3Quantity of substance
If the system only recommends highly-related keywords, then the relevance is high, but the coverage of potential keywords is limited and tail keywords are missed
Solution Approach 1:
The patent applies local quality by differentiating between different types of keyword recommendations within the same system. It recommends highly-related keywords for main product categories while simultaneously suggesting tail keywords for long-tail search optimization. The system assigns different relevance thresholds to different keyword types: high relevance for product-name matches, moderate relevance for category keywords, and lower relevance for tail keywords. This resolves the contradiction by providing both quantity and reliability through differentiated recommendation quality.
Solution Approach 2:
The patent implements partial action by recommending keywords at different relevance levels based on advertiser needs. When an advertiser selects to receive more keyword options, the system partially expands the recommendation set to include less highly-related but potentially valuable tail keywords.
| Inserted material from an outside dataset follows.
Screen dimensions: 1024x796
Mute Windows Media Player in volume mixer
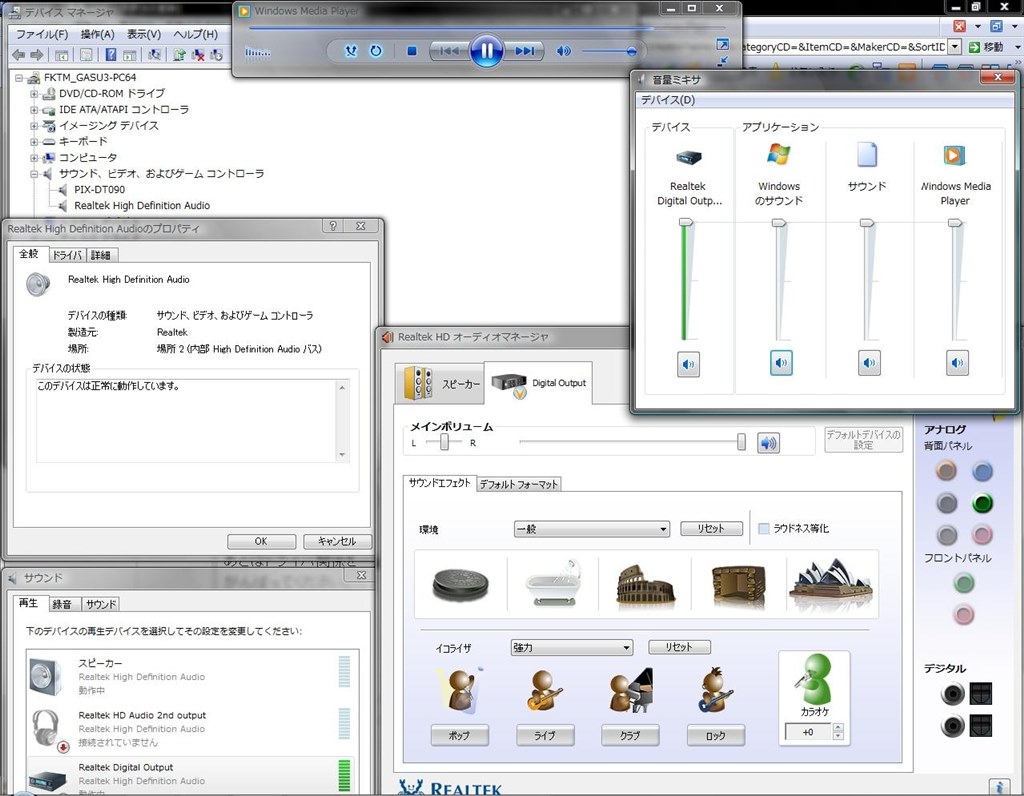pyautogui.click(x=957, y=364)
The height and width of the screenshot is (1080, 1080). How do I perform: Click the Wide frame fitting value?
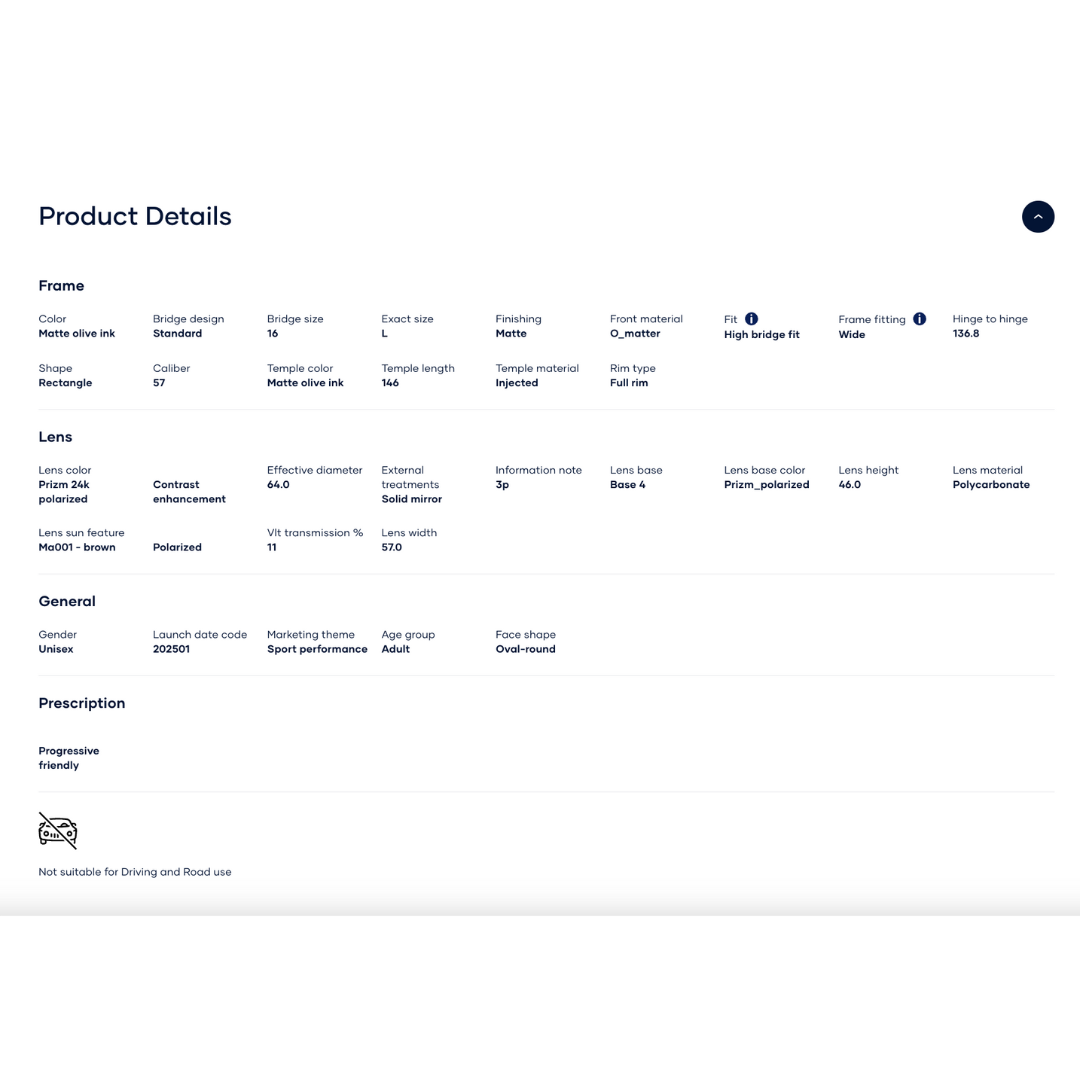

This allows advertisers to receive exactly the quantity of keywords they need without forcing low-relevance keywords on those who only want precise matches, thus maintaining reliability while increasing quantity when requested.
Data Source
AI summary
A method of recommending an advertisement keyword comprises receiving at least one keyword for an online advertisement from an advertiser; allowing the advertiser to select at least one standard for keyword suggestions associated with the advertisement; selecting at least one keyword suggestions based, at least in part, upon the at least one standard for keyword suggestions; and providing at least some of the selected at least one keyword suggestions.